In order to unpack the complexities of this recommendation and its implications for teachers of three- and four-year-olds, New America and Bellwether Education Partners engaged the nation’s leading experts on early childhood teacher preparation in a discussion of what preparation for current and future early educators should look like and the potential of new, more accessible, and higher quality models for degree programs. In February, we released a paper synthesizing our findings and elevating issues that need to be addressed to ensure that all pre-K teachers have the core knowledge and competencies needed to effectively teach three and four-year-olds.

Our new brief, Ensuring a Smooth Pathway – Using Articulation Agreements to Help Early Childhood Educators Pursue a BA, is the first in a series that will explore strategies to help address some of those issues.

Many future early educators begin their studies at two-year community colleges because it is generally less expensive than doing so at a four-year university. Community colleges are also more likely to offer flexible options for students, such as part-time schedules, online courses, and classes on nights and weekends to accommodate those who attend school while simultaneously working or taking care of their children.

But for students who want to eventually receive a bachelor’s degree and become a lead early childhood teacher, the time and money they invest in their community college studies is only beneficial if they can smoothly transition into a four-year institution without loss of credit. Articulation agreements help ensure that smoother pathway, minimizing the waste of time and money that current and future early educators risk when they cannot transfer credits and need to take duplicative courses.

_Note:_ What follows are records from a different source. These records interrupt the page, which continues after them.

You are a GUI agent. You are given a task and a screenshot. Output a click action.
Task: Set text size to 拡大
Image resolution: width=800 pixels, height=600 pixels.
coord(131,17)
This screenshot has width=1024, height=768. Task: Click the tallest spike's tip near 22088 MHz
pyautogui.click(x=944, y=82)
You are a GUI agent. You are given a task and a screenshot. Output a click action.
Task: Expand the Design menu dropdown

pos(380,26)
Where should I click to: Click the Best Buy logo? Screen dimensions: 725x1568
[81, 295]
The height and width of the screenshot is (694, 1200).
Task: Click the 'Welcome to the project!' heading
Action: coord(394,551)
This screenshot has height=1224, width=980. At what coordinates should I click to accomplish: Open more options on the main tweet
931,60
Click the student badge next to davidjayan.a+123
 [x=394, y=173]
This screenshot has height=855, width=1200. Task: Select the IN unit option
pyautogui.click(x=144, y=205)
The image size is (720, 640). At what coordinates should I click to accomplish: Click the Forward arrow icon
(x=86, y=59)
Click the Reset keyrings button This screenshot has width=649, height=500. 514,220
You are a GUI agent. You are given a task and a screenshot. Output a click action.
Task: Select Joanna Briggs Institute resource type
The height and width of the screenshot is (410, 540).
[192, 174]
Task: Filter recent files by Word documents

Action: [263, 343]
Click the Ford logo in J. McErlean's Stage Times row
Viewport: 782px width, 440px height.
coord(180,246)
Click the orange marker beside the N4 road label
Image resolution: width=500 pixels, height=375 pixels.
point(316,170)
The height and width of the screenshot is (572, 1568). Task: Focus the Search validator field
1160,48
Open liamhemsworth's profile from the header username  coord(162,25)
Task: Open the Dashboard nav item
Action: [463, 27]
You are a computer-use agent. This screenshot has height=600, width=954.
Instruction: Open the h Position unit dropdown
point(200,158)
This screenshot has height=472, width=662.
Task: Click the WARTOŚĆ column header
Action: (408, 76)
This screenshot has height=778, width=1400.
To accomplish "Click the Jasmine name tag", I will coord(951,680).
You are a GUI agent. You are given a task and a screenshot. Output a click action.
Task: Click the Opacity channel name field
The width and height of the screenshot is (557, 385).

These agreements, formed between two- and four-year institutions, enable students to earn their associate degree and then enter a four-year institution with junior standing and 52 to 60 credit hours to apply to required program credits in their field of study.

In this new brief, we explain the importance of articulation agreements for improving college access and completion for current and future early educators, discuss the most common types of agreements, explain why the agreements are difficult to establish and maintain, and give examples of two states that have recently established statewide agreements that are worthy of further study.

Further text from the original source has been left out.